Examples of groups which are virtually isomorphic but not commensurable Let $G_1, G_2$ be groups. We say $G_1$ and $G_2$ are commensurable if there exist finite index subgroups $H_1 \leq G_1$, $H_2 \leq G_2$ such that $H_1 \simeq H_2$.
We say $G_1$ and $G_2$ are virtually isomorphic if there exist finite index subgroups $H_1 \leq G_1$, $H_2 \leq G_2$, and finite normal subgroups $N_1\trianglelefteq H_1$, $N_2 \trianglelefteq H_2$ such that $H_1 / N_1 \simeq H_2 / N_2$.
It is easy to see that commensurability implies virtual isomorphism, we just take the normal subgroups to be trivial. How can one go about finding a counterexample to the converse?

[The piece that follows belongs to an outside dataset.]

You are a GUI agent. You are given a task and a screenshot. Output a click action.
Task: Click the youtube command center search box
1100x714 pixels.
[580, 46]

 A: There are examples of groups $G$ and central extensions
$$
1\to A\to \hat{G}\to G\to 1
$$
such that $A$ is finite and every finite index subgroup of $\hat{G}$ contains $A$, so that $G$ is not commensurable to $\hat{G}$ but is virtually isomorphic to it. A good example to work out is $G=PSL(2, {\mathbb R})$ and $\hat{G}=SL(2, {\mathbb R})$. In fact, this $G$ is simple as an abstract group (see here) and, thus, contains no proper finite index subgroups whatsoever. Similarly, $\hat{G}$: Its only proper normal subgroup is its center.  
There are similar (but more complicated) examples with $G$ finitely generated. See for instance: 
P. Deligne, Extensions centrales non résiduellement finies de groupes arithmétiques, C. R. Acad. Sci. Paris, série A–B, 287 (1978), 203–208.

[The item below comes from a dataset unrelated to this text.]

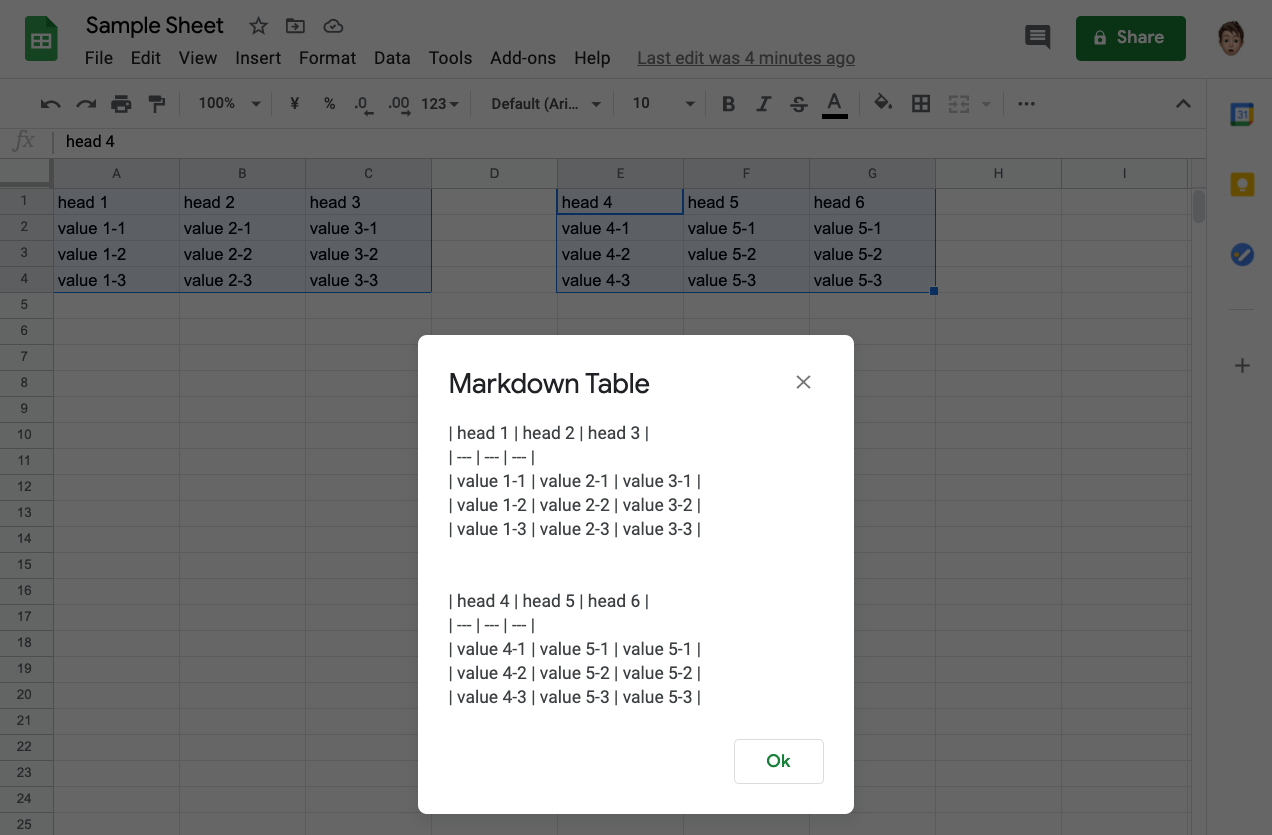Toggle strikethrough formatting

(798, 104)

R.M. Hill, Non-residually finite extensions of arithmetic groups. Res. Number Theory 5 (2019).
J. Millson, Real vector bundles with discrete structure group,Topology, 18 (1979), 83–89.
M. S. Raghunathan, Torsion in cocompact lattices in coverings of Spin (2,n), Math. Annalen, 266 (1984), 403–419.